The Harvard Club of Phoenix

BOOK DISCUSSION, The Broken Rung, November 5, 2025 6-7:3 

Kweilin Ellingrud, '00, HBS '03

 presents her book Broken Rung for clubs of the Southwest Region 

 

Wednesday, November 5, 2025, 6:00-7:30pm

by invitation online
HCPhx President Olivia Verma Smith, Kweilin's '00 and HBS '03 classmate, will lead the discussion

ABOUT KWEILIN ELLINGRUD: Kweilin is a director of the McKinsey Global Institute (MGI) and leads Diversity and Inclusion for McKinsey globally. She has broad experience redesigning operating models in financial services and beyond to increase operational efficiency and effectiveness through process redesign, digital, and analytics. She also works with multilateral organizations, global philanthropies, and companies on how to move towards gender and racial equality. She previously led McKinsey’s Life Insurance Practice in North America.

At MGI, Kweilin has led research on gender equality (Power of Parity), racial equity, generative AI, the future of work, productivity, and sustainable and inclusive growth. She is a frequent speaker at global conferences and is a contributing columnist for Forbes.
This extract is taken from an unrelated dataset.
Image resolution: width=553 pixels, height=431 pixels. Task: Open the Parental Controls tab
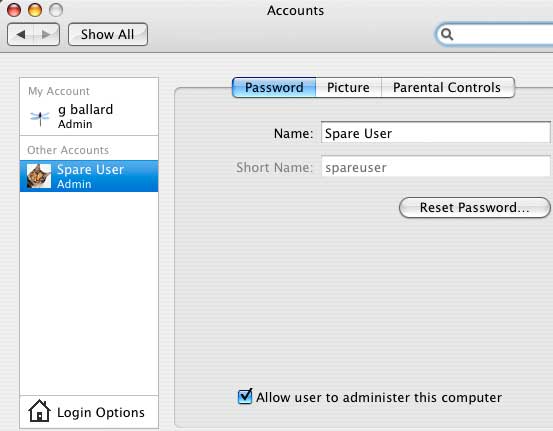[448, 87]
She is also the co-author of the book The Broken Rung to help women navigate their careers.

Kweilin is a member of the Council on Foreign Relations. She previously worked full-time for two years at a Boston nonprofit helping women entrepreneurs start and grow their businesses through microfinance. Growing up, Kweilin spent a number of years in China, Ecuador, France, and Japan, living with local families and learning the local language.

ABOUT the broken rung, a National bestseller

The broken rung is more pervasive than the glass ceiling in holding women back from career success. Three McKinsey senior partners offer strategies for overcoming it and fulfilling your potential.
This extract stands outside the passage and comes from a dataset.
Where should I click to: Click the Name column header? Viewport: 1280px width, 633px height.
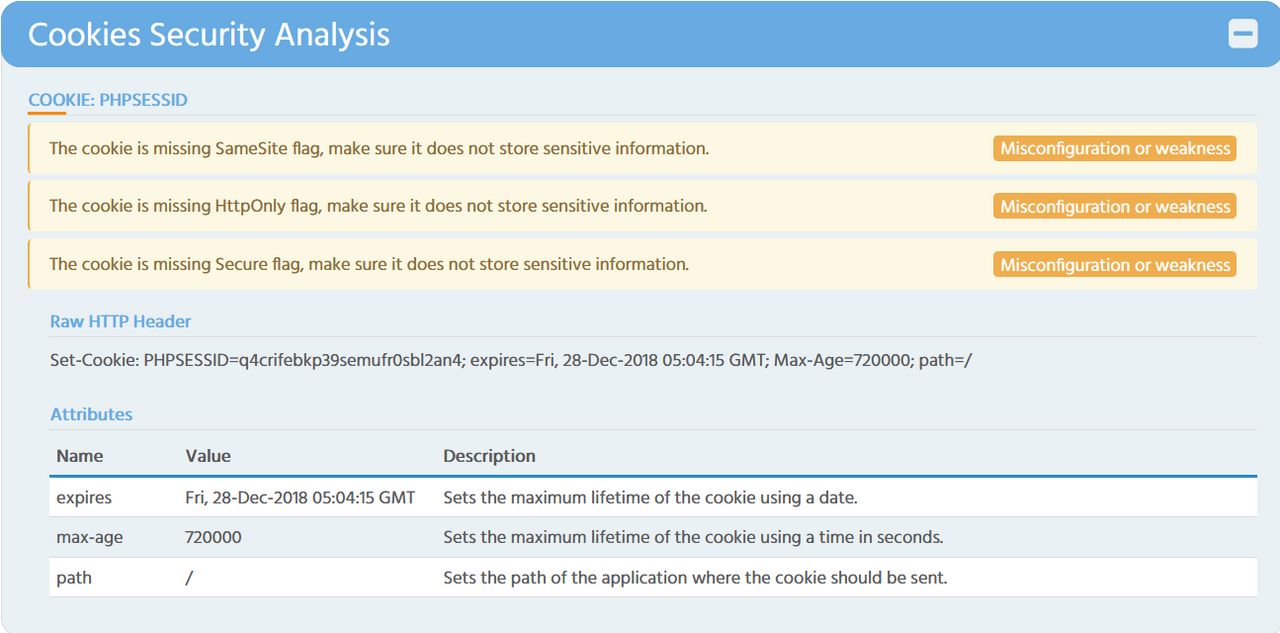point(80,456)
Women around the world do extremely well when it comes to their education. They graduate at higher rates than men and have higher average GPAs. But then a strange thing happens: upon entering the workforce, they immediately lose their advantage. When the first promotions come around, the slide continues. For every 100 men promoted to manager, only 81 women overall and 77 women of color get promoted.

This is what McKinsey senior partners Kweilin Ellingrud, Lareina Yee, and María del Mar Martínez call "the broken rung," and its effects compound throughout women's careers, causing them to fall behind at the start and keeping them from catching up. In this groundbreaking book, the authors reveal the problem's underlying cause: while about half of a person's lifetime earnings come from education and half from work experience, men get more value from their experience than women do. It is also here, in one's work experience, that the solution lies: women need to build their "experience capital" to level the playing field and maximize their earning potential.

The book combines over a decade of research, personal conversations with more than fifty remarkable leaders, and the authors' own rich experiences as leaders at McKinsey. They weave data on the potential pitfalls with inspiring and instructive stories of women who have climbed over the broken rung using strategies that increased their experience capital.

Leaders and companies must do more to address gender inequalities in the workplace. But you don't have to wait. The Broken Rung is your guide, right now, for moving up the career ladder and reaching your full potential at work.